MM: I’m in a really good place right now. I’m polishing a feature film script. We should finalize the script in one month and already have a promising base for the funding. We aim to shoot the film next year. This project is a labor of love. I started to plan this with my artistic team a few years ago. It’s a sci-fi western and takes place in an arctic dystopia. It’s about a female bounty hunter who captures enslaved mine workers. One day the bounty hunter finds a fugitive girl who has run away from the mine who she suspects is her daughter. I’m interested in allegories and symbolism. This film is about contamination and corruption in nature and in human nature, but ultimately makes a statement about overcoming blood ties and finding the human ties.
MNFF: Do you consciously feature female protagonists in your films?
MM: After 13 years in commercial filmmaking, it has become a conscious effort on my part. When I was young I loved Ellen Ripley (as played by Sigourney Weaver). I loved Alien. There is a bit of Ellen Ripley in my main character, Ada. I’m interested in faulted and complex protagonists. Anti-heroes. It’s difficult to pitch a deeply flawed female protagonist. When I present these characters to investors, I find they turn conservative. If I have a female lead who isn’t easy-going, people ask, “Why is this woman so difficult? Do I like her? Can I get behind her story?”
MNFF: An Autobiography brilliantly balances drama and comedy.

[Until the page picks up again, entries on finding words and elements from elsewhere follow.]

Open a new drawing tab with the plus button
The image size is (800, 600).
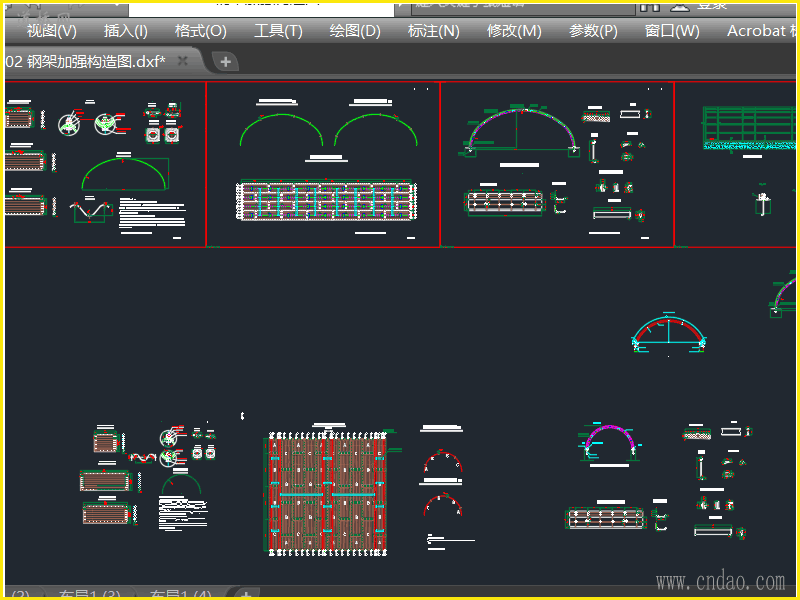click(225, 62)
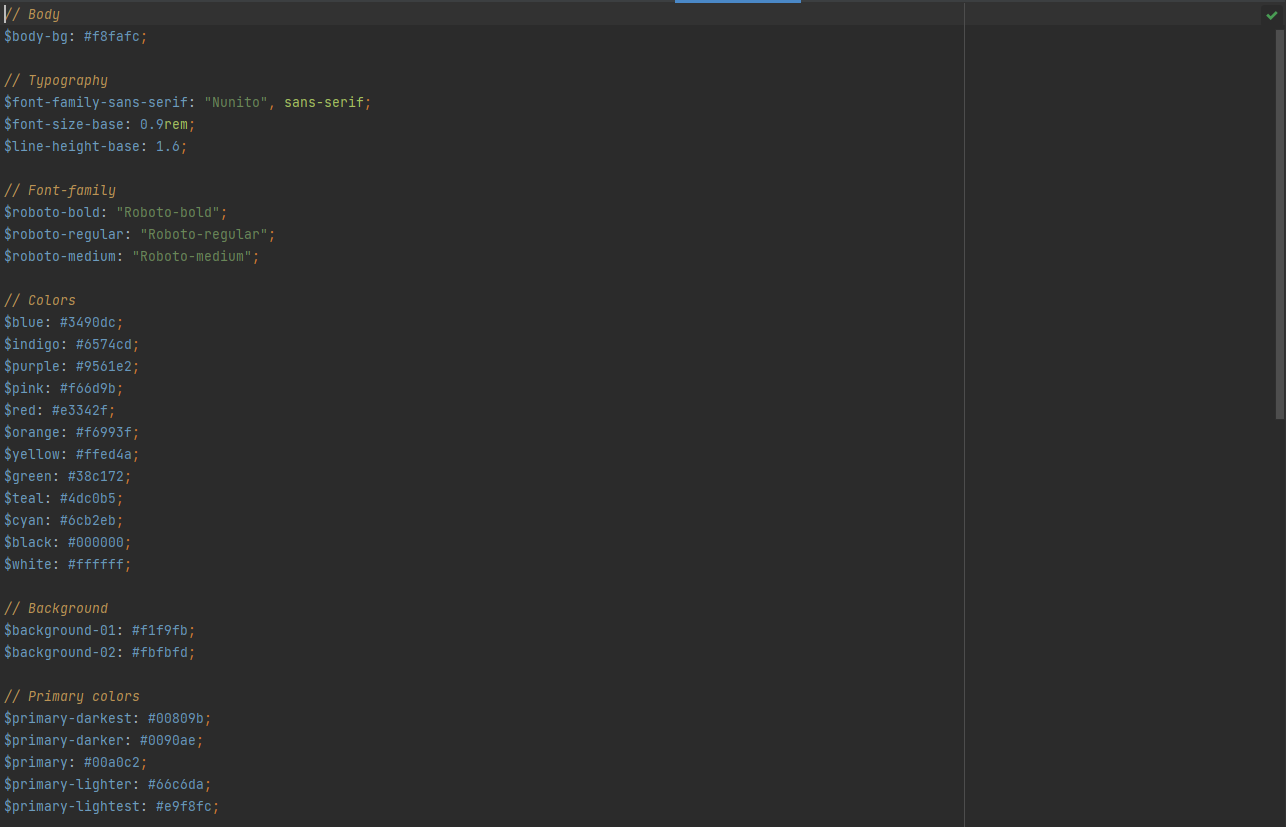Click the "Nunito" string value
The image size is (1286, 827).
(x=235, y=102)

Do you have advice or rules for making a serious topic funny?
MM: It took me awhile to realize I wrote a comedy. My protagonist literally ends up in a ski box at the bottom of a grease pit. Overly tragic things easily become absurd and comedic. We realized that An Autobiography is the story of an everyday martyr. When someone carries the cross so hard and no one understands them there is great potential for comedy.
An Autobiography is a Swedish-speaking film. I opted for Swedish over Finnish because Swedish is a more compact language. It makes for a nice comedy. The Finnish language is more complicated: it’s long and nuanced. Finnish jokes can be confusing to for an international audience to understand. I avoided the puzzle of Finnish dialogue. In addition to the comedic strategy, the symbols and visuals in An Autobiography place the film in a fantastical world. This felt more appropriate in Swedish.
MNFF: Do you have any words of advice for international filmmakers touring the American festival circuit or those attending MNFF this year?
MM: Attending international festivals made me think about the number of short films out there. It’s overwhelming. How will I get my story told in this sea of films? It makes me understand why people use celebrities. I love films that introduce new faces, but when I realized how many films there are I understood why people cast famous actors. You want to penetrate the jungle of films.
Last year was amazing, it was a huge learning experience. Middlebury is made for the heart and passion of films. Hopefully I can visit with my feature film. My impression of MNFF has been so wonderful. I particularly appreciate the great guests that come to the festival and side projects (like this interview) and film tours that MNFF organizes. I’m excited my film is now available at the Middlebury Public Library. Because I’m out here in Finland my film feels like a message in a bottle. It came to shore in Middlebury. If people watch it, I would love for them to let me know, “hey, I got your message!”